» **Data shown**:
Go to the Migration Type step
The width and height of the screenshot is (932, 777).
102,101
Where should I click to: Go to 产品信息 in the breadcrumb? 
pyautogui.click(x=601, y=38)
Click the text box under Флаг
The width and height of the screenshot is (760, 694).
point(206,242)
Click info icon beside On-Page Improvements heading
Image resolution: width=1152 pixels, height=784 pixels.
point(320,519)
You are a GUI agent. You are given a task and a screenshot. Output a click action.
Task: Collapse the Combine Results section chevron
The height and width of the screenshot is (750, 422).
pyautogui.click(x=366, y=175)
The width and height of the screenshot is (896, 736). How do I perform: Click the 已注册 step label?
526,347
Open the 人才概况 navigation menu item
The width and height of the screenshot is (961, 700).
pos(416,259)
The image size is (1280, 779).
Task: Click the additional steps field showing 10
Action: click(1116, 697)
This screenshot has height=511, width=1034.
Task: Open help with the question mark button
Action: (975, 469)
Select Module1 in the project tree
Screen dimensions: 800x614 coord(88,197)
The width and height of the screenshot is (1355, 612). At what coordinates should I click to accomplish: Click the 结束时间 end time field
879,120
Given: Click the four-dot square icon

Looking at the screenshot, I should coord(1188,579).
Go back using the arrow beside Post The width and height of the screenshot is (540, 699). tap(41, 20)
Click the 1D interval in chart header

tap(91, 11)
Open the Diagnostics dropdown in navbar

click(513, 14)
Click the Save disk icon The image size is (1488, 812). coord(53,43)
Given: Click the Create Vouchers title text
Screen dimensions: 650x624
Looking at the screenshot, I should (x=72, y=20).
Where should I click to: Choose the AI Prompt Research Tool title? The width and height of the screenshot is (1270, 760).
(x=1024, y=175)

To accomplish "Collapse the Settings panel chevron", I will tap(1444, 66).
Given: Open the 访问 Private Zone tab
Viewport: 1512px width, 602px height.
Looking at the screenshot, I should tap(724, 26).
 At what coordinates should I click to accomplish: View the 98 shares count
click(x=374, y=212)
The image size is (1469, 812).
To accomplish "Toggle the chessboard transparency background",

» **Exercise**: What lines in the material mention "chevron"? Copy every one of them.

» **Expected output**:
Task: Collapse the Combine Results section chevron
To accomplish "Collapse the Settings panel chevron", I will tap(1444, 66).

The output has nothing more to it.